WHAT NEEDS TO BE DONE –
Whenever a line of the listing contains the string "screenshot", return that line.

RAW DATA –
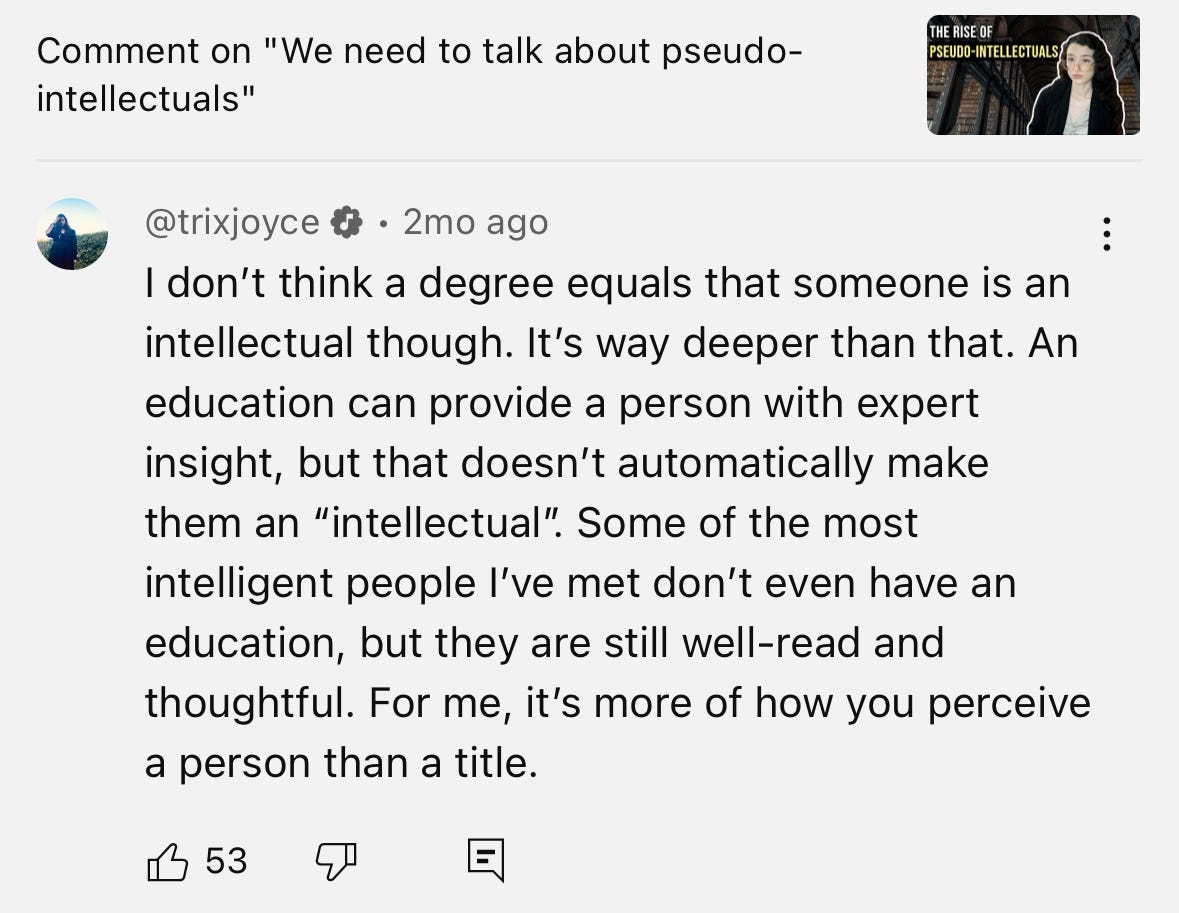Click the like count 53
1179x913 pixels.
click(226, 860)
* * *
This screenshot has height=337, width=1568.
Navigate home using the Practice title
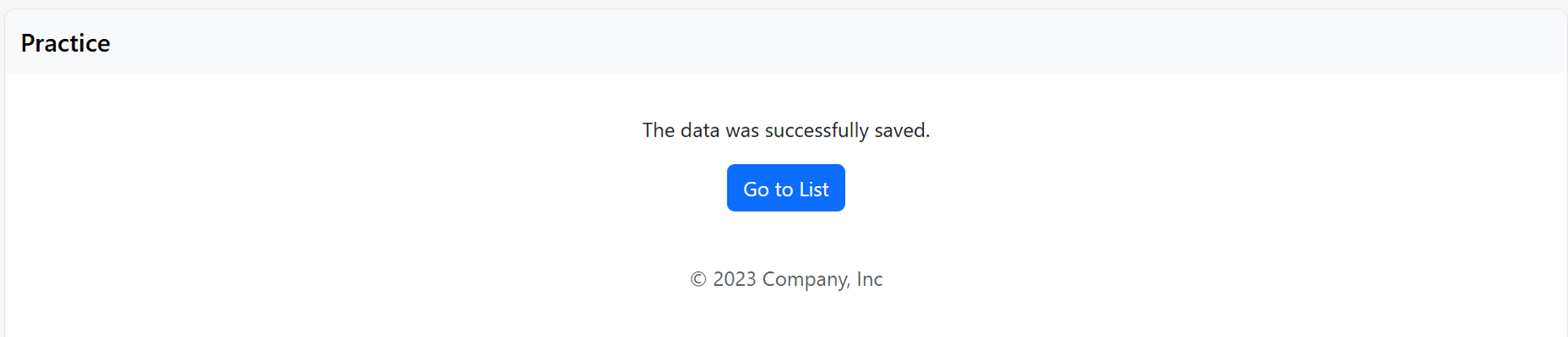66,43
--
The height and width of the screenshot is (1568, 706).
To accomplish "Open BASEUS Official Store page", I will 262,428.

EXERCISE RESPONSE –
This screenshot has height=337, width=1568.
The height and width of the screenshot is (1568, 706).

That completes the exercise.